[[ Data section, beginning ]]

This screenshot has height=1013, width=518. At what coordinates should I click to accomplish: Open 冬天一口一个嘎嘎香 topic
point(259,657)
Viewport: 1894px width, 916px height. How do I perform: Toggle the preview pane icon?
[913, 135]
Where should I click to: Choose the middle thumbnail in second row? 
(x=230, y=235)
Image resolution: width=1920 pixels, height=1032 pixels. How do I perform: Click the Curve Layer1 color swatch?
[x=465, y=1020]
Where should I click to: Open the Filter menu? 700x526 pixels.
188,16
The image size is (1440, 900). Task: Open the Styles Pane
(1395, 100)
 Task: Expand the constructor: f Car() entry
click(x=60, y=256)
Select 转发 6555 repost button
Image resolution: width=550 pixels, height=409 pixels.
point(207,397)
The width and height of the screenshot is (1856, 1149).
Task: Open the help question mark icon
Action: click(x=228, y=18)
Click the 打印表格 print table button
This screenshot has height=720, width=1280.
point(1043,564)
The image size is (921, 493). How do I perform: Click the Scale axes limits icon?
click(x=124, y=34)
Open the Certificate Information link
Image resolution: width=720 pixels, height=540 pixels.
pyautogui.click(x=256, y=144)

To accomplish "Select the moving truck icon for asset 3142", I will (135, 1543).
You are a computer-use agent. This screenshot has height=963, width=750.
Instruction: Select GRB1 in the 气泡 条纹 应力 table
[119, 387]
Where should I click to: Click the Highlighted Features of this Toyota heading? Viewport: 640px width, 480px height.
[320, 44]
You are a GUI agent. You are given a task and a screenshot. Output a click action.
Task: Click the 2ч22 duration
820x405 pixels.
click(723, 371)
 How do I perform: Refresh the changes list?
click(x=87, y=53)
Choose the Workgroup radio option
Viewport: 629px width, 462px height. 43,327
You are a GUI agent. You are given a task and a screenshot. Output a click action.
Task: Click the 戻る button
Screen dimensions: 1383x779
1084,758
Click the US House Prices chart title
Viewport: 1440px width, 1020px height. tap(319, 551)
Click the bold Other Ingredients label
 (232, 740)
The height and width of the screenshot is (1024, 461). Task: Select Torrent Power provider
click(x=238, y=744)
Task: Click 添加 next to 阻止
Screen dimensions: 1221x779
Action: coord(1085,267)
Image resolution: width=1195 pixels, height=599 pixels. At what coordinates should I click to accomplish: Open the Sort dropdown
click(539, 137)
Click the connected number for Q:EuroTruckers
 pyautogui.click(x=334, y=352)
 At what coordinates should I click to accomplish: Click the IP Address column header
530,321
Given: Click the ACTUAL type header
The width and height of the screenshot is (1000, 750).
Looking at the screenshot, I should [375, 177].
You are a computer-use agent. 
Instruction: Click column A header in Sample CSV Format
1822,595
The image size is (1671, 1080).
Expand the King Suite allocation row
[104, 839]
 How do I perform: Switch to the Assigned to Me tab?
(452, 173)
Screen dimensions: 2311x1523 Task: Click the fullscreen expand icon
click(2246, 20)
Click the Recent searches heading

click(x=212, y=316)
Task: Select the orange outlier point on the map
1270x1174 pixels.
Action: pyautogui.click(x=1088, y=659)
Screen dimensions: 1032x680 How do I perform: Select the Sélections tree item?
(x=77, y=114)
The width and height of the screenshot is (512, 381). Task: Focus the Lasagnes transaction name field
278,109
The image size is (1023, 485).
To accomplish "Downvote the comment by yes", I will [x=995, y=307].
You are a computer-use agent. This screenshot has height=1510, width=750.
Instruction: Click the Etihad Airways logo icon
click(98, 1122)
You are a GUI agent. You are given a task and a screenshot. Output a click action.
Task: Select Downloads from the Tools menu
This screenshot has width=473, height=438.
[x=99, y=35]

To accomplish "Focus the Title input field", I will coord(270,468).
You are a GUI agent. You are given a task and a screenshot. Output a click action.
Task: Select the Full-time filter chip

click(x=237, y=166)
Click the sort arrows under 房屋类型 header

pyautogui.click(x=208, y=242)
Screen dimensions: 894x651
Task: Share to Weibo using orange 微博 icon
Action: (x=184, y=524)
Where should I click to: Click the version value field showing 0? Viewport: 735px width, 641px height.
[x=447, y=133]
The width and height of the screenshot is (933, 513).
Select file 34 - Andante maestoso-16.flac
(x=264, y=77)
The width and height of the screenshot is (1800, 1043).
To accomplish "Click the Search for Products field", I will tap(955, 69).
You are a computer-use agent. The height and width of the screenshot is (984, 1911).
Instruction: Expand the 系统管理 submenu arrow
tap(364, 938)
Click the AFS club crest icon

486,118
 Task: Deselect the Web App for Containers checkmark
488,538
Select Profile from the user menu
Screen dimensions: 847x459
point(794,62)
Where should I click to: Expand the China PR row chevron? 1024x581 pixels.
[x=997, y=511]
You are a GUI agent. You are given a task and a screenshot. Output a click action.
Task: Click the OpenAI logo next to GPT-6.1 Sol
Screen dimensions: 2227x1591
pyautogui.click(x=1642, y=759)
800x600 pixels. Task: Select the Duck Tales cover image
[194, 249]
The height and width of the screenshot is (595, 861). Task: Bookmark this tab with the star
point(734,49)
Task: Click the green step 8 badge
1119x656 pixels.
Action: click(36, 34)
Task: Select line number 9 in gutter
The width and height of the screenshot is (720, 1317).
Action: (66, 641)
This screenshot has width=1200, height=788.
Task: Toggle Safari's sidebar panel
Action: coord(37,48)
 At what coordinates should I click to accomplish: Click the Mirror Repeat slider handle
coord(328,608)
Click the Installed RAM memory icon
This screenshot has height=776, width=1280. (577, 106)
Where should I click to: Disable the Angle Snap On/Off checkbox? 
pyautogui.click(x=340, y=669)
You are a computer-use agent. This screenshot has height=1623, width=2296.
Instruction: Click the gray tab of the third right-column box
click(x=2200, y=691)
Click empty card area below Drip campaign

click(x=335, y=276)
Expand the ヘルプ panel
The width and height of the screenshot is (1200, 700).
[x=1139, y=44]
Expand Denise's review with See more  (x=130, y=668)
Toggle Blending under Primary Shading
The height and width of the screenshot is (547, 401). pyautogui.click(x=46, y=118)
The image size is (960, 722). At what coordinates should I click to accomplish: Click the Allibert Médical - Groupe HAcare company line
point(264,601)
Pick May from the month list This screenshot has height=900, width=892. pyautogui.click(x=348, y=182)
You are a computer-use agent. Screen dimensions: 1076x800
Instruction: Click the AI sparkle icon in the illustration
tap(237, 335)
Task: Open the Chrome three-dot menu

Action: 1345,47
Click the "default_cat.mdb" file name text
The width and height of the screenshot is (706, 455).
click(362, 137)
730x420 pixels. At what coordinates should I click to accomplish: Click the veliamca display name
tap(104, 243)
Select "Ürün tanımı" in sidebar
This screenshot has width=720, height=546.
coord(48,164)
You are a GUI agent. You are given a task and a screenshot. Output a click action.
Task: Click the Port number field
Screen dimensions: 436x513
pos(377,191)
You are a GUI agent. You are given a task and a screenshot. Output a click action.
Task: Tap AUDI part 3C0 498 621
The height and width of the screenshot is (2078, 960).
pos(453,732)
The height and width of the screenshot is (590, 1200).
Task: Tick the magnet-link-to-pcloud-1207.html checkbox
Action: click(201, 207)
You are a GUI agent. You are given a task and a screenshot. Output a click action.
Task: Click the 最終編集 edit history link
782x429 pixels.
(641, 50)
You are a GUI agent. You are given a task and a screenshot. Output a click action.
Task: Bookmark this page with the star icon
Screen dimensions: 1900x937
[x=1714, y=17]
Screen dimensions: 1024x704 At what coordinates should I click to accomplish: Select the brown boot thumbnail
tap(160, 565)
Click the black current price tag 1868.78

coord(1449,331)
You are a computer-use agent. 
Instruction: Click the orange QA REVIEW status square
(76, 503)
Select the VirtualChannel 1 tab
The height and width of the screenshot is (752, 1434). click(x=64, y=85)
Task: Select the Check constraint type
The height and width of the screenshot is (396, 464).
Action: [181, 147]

[[ Data section, end ]]

Try it: Everything from the first line of the records above through the line containing "Open the Certificate Information link" should be restated word for word; leave out all other lines.

The completed task:
This screenshot has height=1013, width=518. At what coordinates should I click to accomplish: Open 冬天一口一个嘎嘎香 topic
point(259,657)
Viewport: 1894px width, 916px height. How do I perform: Toggle the preview pane icon?
[913, 135]
Where should I click to: Choose the middle thumbnail in second row? 
(x=230, y=235)
Image resolution: width=1920 pixels, height=1032 pixels. How do I perform: Click the Curve Layer1 color swatch?
[x=465, y=1020]
Where should I click to: Open the Filter menu? 700x526 pixels.
188,16
The image size is (1440, 900). Task: Open the Styles Pane
(1395, 100)
 Task: Expand the constructor: f Car() entry
click(x=60, y=256)
Select 转发 6555 repost button
Image resolution: width=550 pixels, height=409 pixels.
point(207,397)
The width and height of the screenshot is (1856, 1149).
Task: Open the help question mark icon
Action: click(x=228, y=18)
Click the 打印表格 print table button
This screenshot has height=720, width=1280.
point(1043,564)
The image size is (921, 493). How do I perform: Click the Scale axes limits icon?
click(x=124, y=34)
Open the Certificate Information link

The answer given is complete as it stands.